Attached to his memo are materials related to a recent announcement of the U.S. Food and Drug Administration (FDA) related to concerns regarding the use of beds manufactured by Vail Products, Inc., located in Toledo, Ohio. The announcement relates to the Vail 500, 1000, and 2000 Enclosed Bed Systems. The FDA has determined that the use of these beds poses a public health risk because patients can become entrapped and suffocate, resulting in severe neurological damage or death. The FDA is aware of approximately 30 entrapments resulting from use of these beds, resulting in at least seven (7) deaths. The FDA has advised consumers to stop using these bed systems. If continued use is the only option, Vail Products recommends users follow certain safety precautions.
The FDA has ordered the U.S. Marshall's Service to seize unsold stocks of these beds. DDES and DHCF have already taken action to stop MA card and waiver payments for these devices. However, we are aware that some individuals who are served by counties or are under DHFS guardianship continue to be restrained in Vail beds in both licensed facilities and in private homes.

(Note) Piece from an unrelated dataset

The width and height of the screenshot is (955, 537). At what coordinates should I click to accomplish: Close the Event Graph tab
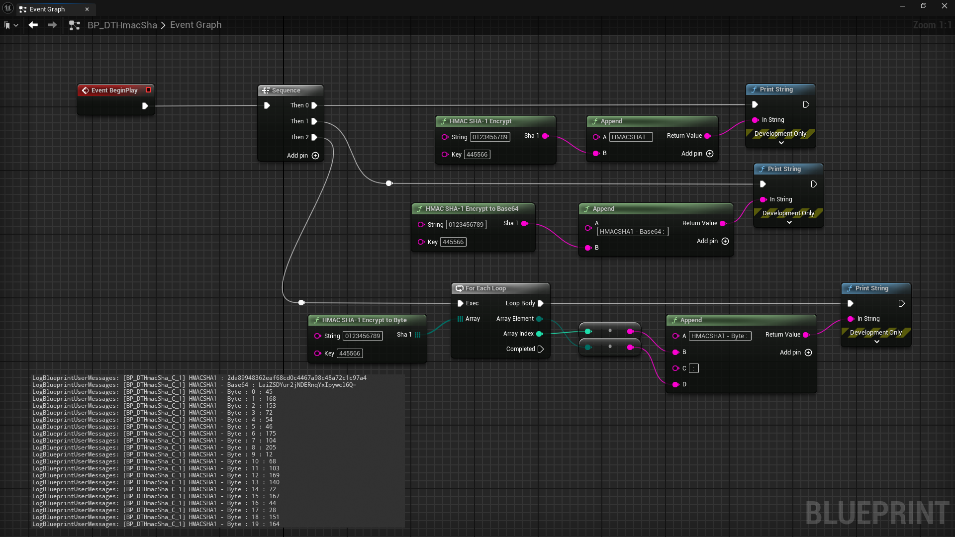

All county and Department approvals of these beds pursuant to s. HFS 94.10, Adm. Code, must be re-reviewed in light of the FDA findings and action. As to continued use, we are alerting interested parties to this federal action and will monitor the situation. All proper care and attention should be paid to the concerns raised by the FDA. All county and Department approvals must include the required safety measures.
It is critical, and it is our expectation, that agency directors disseminate this information to supervisors and direct service caseworkers.
We will provide additional information as any further actions are taken.